Data to process below:

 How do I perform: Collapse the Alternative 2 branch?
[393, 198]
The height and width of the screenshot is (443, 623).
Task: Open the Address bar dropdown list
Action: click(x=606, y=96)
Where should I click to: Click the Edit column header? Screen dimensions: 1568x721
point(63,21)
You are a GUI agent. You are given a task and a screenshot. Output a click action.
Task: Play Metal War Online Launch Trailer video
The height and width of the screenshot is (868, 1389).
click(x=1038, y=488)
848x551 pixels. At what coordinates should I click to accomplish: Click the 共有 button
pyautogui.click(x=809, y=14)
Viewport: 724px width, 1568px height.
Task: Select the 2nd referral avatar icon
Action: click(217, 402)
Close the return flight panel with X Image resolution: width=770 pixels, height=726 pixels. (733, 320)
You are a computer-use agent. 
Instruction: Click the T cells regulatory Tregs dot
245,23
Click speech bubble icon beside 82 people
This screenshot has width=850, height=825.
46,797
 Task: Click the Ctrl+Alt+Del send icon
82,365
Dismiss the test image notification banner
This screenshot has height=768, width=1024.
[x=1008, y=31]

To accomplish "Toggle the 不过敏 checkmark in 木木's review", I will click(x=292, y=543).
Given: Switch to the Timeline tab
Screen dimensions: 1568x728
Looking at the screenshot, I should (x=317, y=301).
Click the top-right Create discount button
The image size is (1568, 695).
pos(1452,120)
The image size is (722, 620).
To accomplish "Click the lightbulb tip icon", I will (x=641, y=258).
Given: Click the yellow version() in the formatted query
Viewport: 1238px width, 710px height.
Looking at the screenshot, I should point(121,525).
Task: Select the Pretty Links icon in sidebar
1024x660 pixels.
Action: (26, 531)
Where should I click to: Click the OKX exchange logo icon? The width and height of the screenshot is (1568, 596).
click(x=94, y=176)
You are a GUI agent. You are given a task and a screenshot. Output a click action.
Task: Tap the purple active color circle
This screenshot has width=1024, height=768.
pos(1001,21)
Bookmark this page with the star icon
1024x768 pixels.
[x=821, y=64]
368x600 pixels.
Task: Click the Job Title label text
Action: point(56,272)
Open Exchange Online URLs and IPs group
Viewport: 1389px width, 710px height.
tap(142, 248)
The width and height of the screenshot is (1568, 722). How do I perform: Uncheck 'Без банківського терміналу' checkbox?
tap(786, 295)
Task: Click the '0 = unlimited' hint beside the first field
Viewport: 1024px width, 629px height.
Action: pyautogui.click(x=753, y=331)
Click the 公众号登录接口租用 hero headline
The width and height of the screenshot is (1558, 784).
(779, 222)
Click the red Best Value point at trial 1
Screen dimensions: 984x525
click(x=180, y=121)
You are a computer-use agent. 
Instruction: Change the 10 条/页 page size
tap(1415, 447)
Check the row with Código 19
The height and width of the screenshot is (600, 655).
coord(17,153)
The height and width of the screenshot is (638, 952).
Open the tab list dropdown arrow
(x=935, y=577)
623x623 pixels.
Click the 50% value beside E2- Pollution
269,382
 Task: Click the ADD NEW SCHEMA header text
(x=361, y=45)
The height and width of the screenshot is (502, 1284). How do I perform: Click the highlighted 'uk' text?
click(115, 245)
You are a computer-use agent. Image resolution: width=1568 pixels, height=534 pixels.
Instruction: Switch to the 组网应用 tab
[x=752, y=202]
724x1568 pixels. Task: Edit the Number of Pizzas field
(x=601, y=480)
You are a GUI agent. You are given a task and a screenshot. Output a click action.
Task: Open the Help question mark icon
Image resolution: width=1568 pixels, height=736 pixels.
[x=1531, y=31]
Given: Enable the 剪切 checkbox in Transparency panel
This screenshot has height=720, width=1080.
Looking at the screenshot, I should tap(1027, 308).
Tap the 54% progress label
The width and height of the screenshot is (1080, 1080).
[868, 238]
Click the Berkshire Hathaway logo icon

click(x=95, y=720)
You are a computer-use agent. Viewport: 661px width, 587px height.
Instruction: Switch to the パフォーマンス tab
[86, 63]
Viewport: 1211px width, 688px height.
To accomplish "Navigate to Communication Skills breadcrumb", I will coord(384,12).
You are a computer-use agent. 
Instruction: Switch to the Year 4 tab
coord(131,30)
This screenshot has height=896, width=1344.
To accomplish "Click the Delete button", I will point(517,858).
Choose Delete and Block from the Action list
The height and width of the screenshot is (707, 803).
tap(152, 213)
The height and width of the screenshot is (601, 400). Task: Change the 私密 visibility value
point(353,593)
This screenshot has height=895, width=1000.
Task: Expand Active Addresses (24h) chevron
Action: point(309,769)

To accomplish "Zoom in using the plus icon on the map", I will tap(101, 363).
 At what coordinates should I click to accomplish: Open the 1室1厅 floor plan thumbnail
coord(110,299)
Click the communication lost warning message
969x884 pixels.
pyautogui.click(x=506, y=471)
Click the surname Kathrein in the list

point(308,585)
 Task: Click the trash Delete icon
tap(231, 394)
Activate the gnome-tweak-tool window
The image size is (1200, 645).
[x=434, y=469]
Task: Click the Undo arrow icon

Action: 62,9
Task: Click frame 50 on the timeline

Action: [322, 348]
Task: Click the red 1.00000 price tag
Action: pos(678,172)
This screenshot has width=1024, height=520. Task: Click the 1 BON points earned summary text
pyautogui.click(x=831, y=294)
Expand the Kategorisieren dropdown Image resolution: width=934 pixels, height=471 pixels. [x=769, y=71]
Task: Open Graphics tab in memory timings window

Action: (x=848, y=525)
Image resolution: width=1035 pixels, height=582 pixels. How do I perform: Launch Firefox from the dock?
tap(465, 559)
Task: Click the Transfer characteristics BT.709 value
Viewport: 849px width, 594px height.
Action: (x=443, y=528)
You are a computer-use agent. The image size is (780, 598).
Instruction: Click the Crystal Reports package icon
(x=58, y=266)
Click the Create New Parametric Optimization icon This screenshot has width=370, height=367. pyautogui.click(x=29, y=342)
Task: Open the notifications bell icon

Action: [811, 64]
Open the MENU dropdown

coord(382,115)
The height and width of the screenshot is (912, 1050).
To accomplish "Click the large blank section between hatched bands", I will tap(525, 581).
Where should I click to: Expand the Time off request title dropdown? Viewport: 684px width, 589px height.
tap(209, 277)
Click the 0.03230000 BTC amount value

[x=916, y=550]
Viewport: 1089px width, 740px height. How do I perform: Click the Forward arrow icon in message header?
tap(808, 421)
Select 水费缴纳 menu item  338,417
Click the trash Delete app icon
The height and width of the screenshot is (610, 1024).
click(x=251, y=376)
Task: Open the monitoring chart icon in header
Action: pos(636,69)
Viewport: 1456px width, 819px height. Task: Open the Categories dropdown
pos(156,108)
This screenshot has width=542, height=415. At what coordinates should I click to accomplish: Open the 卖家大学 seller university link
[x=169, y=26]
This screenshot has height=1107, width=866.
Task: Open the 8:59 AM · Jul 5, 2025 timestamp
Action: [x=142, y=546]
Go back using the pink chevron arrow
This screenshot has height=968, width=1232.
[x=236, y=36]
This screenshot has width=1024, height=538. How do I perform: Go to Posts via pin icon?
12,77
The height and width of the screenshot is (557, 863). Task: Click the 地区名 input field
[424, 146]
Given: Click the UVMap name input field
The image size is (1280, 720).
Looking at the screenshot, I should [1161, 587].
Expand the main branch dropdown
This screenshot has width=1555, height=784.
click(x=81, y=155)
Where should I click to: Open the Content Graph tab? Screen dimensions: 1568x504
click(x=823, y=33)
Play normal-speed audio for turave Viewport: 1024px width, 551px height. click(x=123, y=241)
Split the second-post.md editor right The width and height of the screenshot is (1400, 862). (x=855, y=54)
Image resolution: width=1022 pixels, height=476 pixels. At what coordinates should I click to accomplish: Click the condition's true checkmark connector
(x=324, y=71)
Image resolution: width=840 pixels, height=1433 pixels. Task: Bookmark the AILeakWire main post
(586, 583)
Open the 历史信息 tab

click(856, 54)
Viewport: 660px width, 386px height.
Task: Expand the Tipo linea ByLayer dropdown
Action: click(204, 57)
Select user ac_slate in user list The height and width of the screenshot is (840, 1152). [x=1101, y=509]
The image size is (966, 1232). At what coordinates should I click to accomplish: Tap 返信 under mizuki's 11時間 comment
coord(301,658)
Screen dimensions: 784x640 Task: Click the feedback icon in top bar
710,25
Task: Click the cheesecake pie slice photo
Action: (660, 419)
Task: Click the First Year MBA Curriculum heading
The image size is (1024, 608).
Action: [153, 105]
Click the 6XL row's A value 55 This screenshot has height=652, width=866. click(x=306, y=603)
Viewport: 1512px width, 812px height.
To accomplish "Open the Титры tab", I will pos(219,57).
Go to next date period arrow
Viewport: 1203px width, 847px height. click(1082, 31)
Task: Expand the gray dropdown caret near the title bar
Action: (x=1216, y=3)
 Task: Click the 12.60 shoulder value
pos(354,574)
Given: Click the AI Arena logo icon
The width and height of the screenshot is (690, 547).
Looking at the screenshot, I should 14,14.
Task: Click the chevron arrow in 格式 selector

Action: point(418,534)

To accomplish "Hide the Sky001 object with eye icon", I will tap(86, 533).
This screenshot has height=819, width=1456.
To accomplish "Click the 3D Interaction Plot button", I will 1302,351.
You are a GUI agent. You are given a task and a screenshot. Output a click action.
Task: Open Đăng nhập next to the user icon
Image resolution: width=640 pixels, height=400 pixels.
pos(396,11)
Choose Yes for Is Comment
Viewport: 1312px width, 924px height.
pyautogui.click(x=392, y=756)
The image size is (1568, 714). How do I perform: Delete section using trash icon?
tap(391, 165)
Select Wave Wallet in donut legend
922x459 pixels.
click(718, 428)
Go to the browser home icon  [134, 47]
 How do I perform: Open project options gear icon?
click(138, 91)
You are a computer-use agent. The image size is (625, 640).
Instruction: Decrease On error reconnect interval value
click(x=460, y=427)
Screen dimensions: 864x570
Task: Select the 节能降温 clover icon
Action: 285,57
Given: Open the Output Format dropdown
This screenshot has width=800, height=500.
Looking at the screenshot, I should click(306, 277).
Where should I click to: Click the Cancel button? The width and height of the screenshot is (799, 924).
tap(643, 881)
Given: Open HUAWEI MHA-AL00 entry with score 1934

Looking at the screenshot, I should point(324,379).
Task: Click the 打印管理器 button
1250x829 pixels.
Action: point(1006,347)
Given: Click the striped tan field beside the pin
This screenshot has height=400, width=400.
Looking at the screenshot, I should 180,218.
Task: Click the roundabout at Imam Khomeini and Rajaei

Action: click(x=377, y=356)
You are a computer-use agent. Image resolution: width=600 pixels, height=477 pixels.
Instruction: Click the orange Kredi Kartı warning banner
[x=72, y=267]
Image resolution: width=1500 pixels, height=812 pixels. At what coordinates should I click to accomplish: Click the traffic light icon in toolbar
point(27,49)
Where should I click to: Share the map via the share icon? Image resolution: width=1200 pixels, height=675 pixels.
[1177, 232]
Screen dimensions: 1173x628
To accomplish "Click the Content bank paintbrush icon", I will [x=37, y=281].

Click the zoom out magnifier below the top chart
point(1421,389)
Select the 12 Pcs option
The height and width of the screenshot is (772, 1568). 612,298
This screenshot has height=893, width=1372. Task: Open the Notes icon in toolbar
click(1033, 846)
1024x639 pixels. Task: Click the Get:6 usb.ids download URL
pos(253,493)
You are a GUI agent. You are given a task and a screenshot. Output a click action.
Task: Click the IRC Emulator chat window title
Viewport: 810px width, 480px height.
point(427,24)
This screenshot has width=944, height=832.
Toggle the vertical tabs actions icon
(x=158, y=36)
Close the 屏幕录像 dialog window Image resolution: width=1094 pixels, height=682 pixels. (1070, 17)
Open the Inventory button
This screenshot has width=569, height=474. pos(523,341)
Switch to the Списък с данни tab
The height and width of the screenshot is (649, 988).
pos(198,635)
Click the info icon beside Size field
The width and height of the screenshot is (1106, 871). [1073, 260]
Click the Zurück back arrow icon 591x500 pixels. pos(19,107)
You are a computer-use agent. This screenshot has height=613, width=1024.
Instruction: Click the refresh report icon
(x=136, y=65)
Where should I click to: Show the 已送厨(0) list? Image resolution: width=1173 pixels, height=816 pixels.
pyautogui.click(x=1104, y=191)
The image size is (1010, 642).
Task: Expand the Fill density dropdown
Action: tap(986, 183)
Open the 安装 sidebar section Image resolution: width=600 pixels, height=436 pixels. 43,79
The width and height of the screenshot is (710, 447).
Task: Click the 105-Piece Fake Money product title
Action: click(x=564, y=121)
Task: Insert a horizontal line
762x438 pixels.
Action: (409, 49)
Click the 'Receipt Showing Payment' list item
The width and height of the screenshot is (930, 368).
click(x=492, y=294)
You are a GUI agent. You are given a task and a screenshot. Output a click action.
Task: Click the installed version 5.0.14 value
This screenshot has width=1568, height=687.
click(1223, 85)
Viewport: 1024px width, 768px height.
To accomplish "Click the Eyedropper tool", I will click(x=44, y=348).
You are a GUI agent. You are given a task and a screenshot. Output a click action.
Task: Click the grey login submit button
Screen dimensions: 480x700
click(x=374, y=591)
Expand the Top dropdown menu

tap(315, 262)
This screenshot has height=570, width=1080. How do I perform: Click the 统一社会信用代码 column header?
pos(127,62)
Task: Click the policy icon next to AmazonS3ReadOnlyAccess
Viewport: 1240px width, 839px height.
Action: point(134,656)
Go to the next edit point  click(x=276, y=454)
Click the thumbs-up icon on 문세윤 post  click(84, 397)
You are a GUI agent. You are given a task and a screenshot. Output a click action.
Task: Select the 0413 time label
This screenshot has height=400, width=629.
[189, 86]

End of Data to process.

» Exercise details
State the number of lines in the records above that contain the string "user", and give nothing else.

» Reply to the exercise
2